The average global temperature is likely to exceed 1.5 degrees Celsius above pre-industrial levels, the conservative measure of the Paris Agreement, by the 2030s or 2040s, the two agencies said. If emissions continue as usual, climate change is expected to quadruple the exposure of U.S. outdoor workers to hazardous heat conditions by 2065, putting their health at risk and risking a loss of $ 55.4 billion. dollars in income per year, according to a new study from the Union of Concerned Scientists released Thursday.

The release of the data is terrifying because it is “no longer surprising or shocking,” Kristina Dahl, senior climatologist at the Union of Concerned Scientists, said in a statement.

“Rising temperatures are already causing disastrous impacts around the world and will only get worse as the planet warms,” Dahl said. “Scientific research shows that the deadly heat wave of 2021 in the Pacific Northwest, for example, would have been virtually impossible without climate change.”

Temperatures will continue to rise unless drastic reductions in greenhouse gas emissions are made, said Gavin Schmidt, director of NASA’s Goddard Institute for Space Studies. “Every little bit counts” in the race to cut emissions, Schmidt said, adding that it was not too late to start.

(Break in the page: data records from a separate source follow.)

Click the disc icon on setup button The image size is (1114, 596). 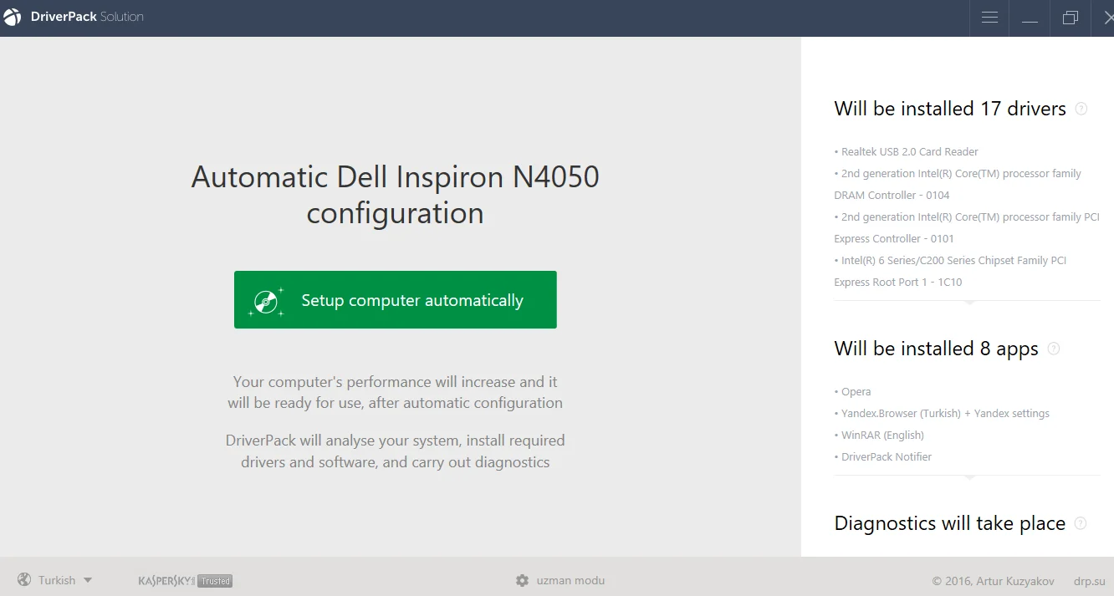[267, 300]
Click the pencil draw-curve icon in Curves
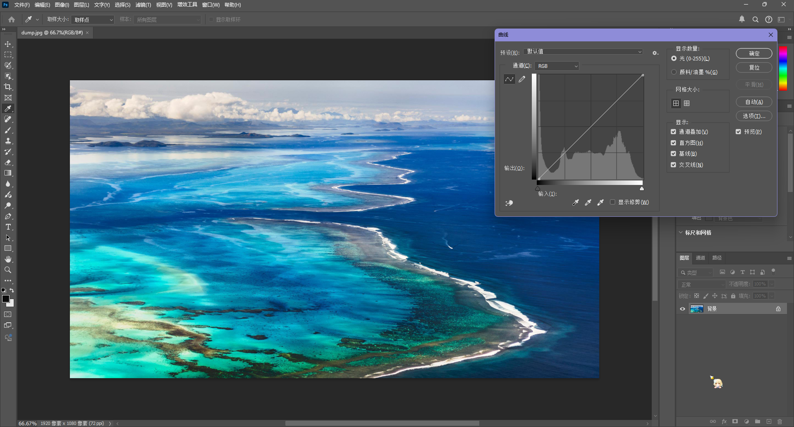Screen dimensions: 794x427 point(522,79)
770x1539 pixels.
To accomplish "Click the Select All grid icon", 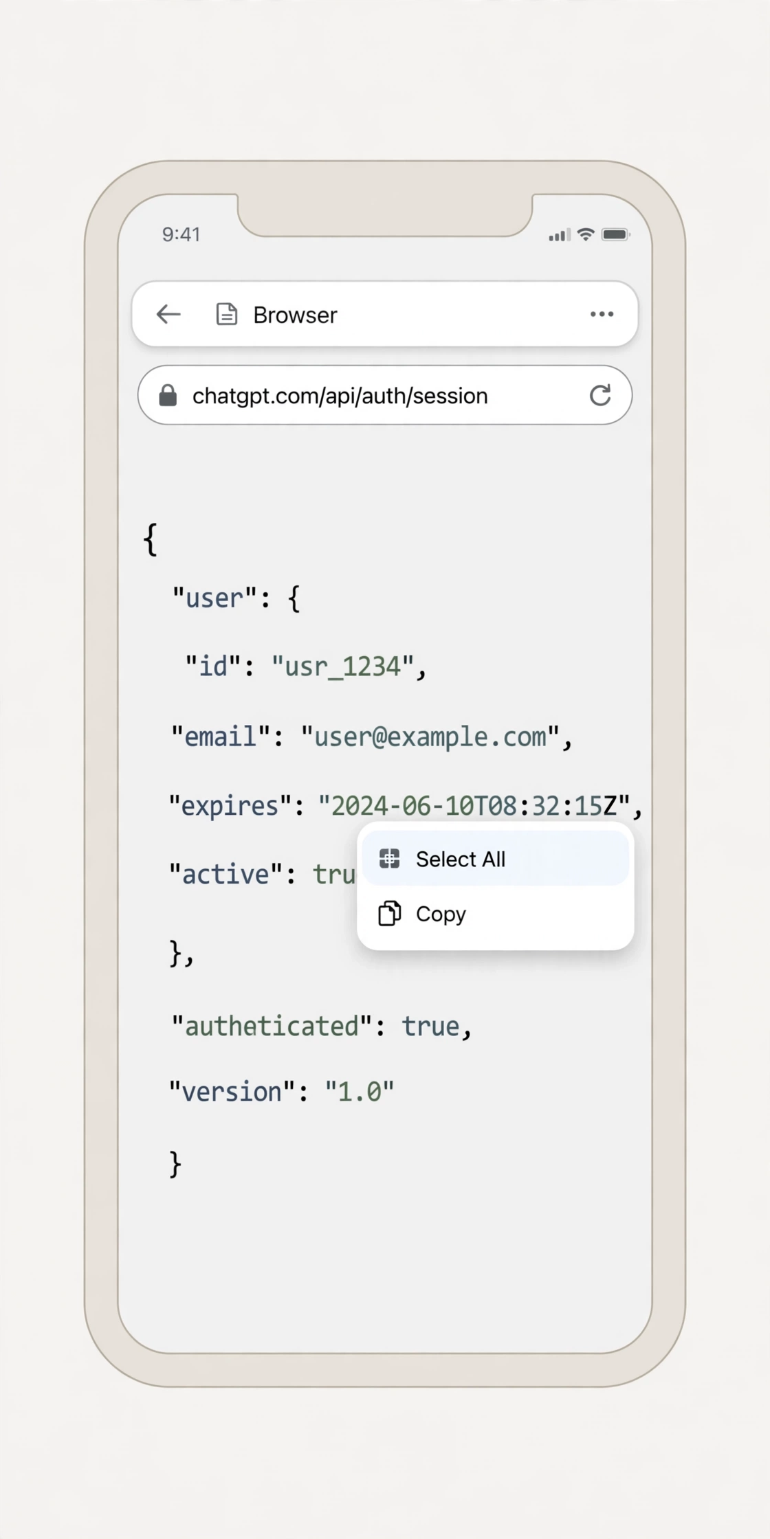I will pos(389,858).
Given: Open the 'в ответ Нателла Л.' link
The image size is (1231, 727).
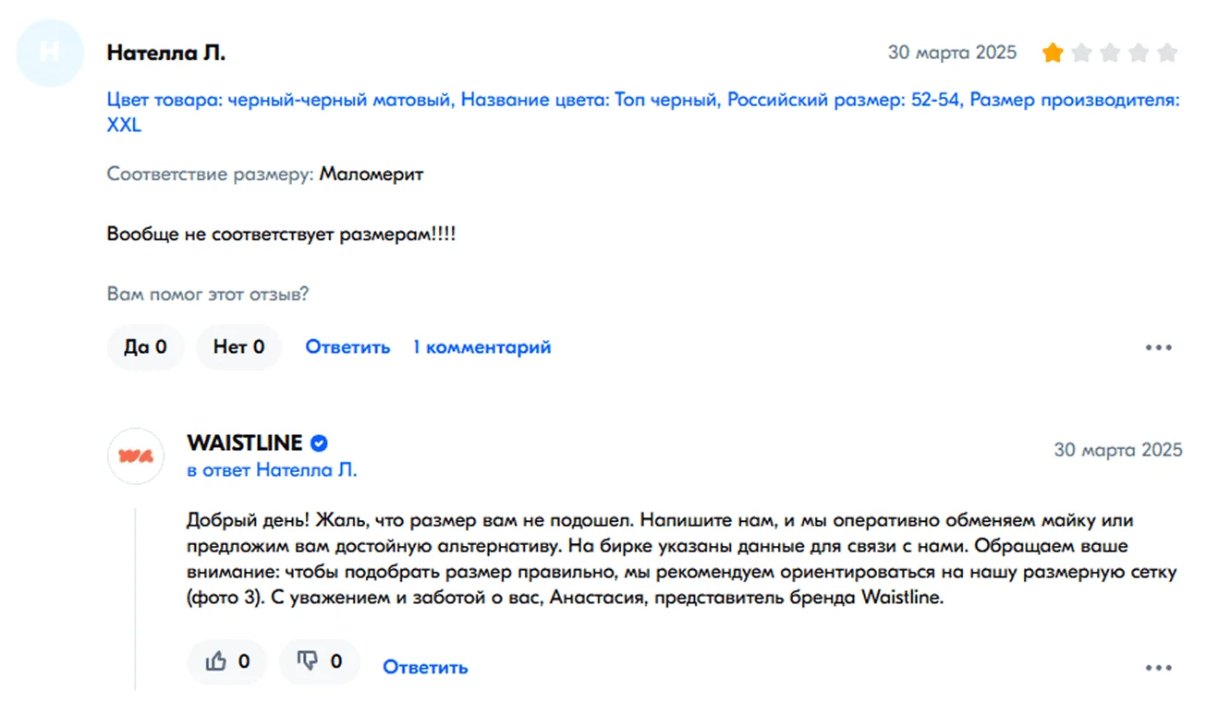Looking at the screenshot, I should pyautogui.click(x=272, y=470).
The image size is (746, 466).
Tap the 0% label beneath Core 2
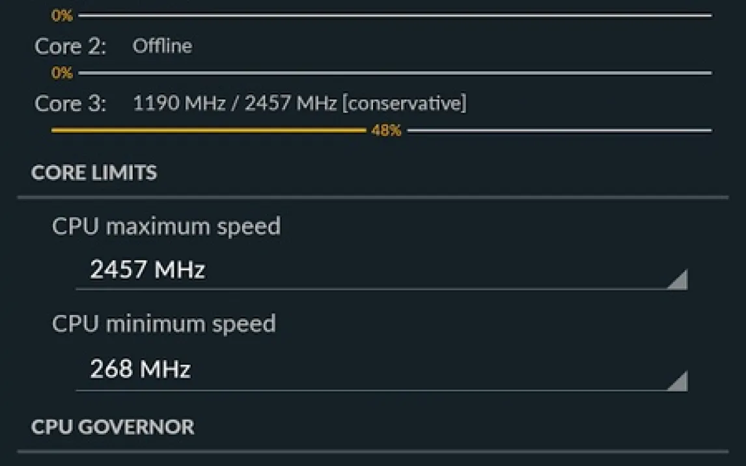62,74
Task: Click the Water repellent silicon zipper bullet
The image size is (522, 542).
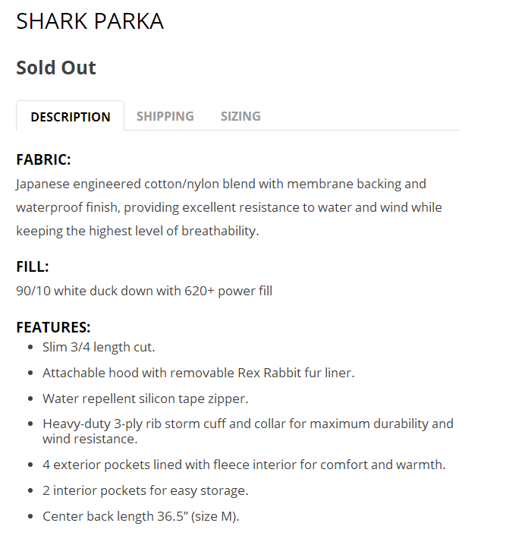Action: (x=146, y=399)
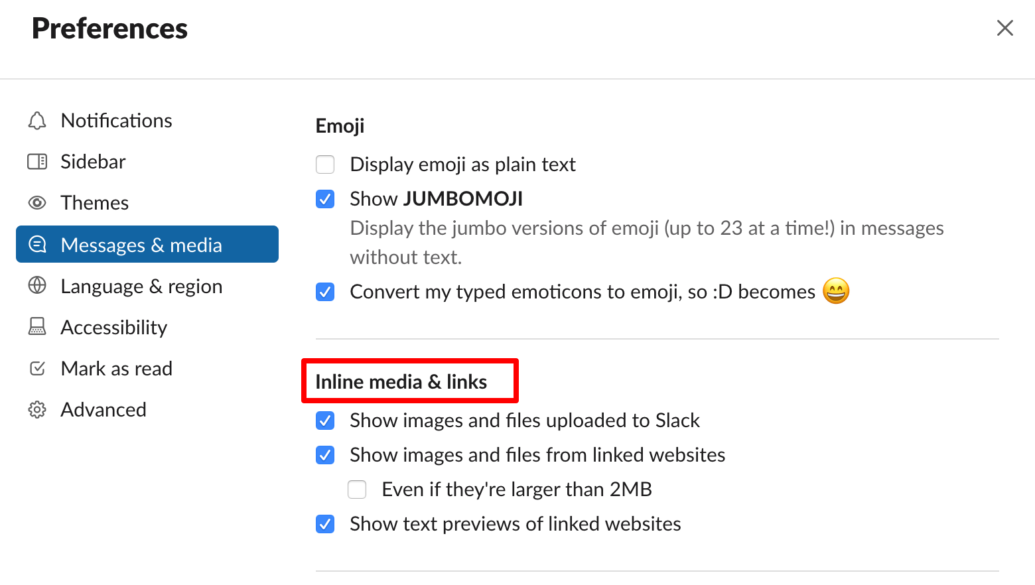Click the Messages & media speech bubble icon
The image size is (1035, 585).
tap(36, 244)
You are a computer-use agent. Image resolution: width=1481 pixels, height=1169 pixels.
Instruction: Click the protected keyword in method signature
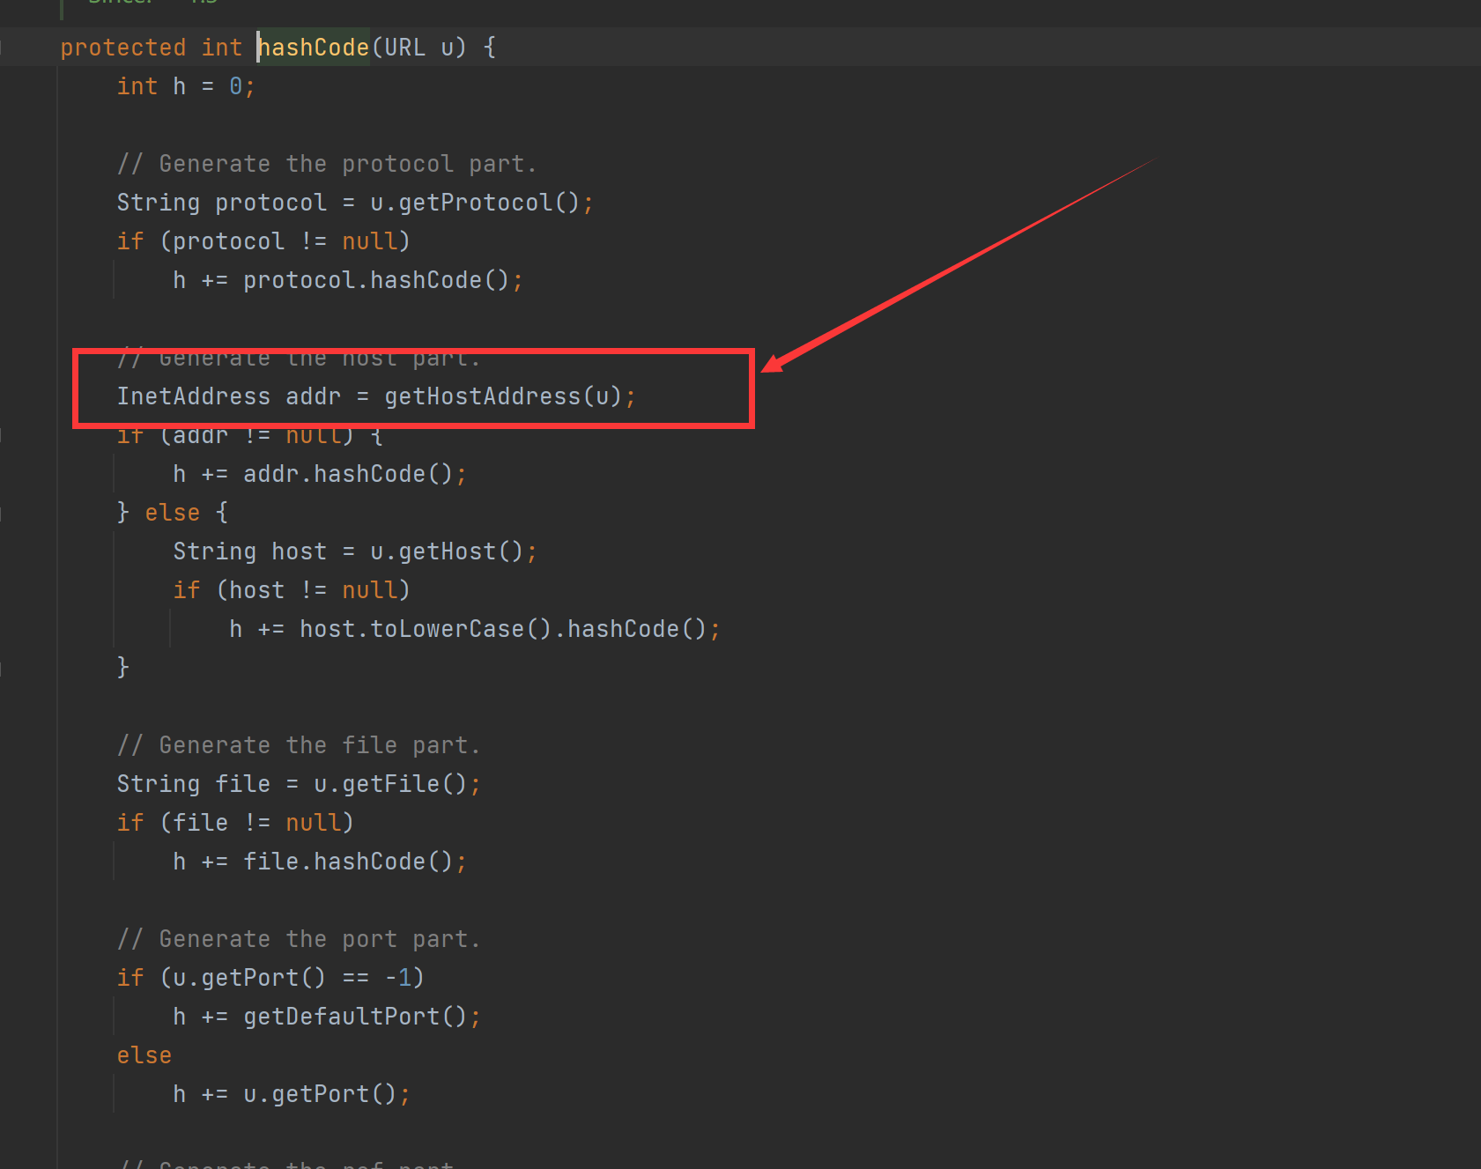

Dahl called on policymakers to “take decisive action and adopt policies that severely limit heat trapping emissions, such as the Build Back Better Act.”

“Failure to act in concert with the global community will almost lead to more devastating impacts and even irreversible climate tipping points,” Dahl said. “In 2022, we need bold leaders who put the well-being of people and the planet first, not the incrementalism or regression of those who are beholden to the fossil fuel industry.”

ABC News’s Tracy Wholf contributed to this report.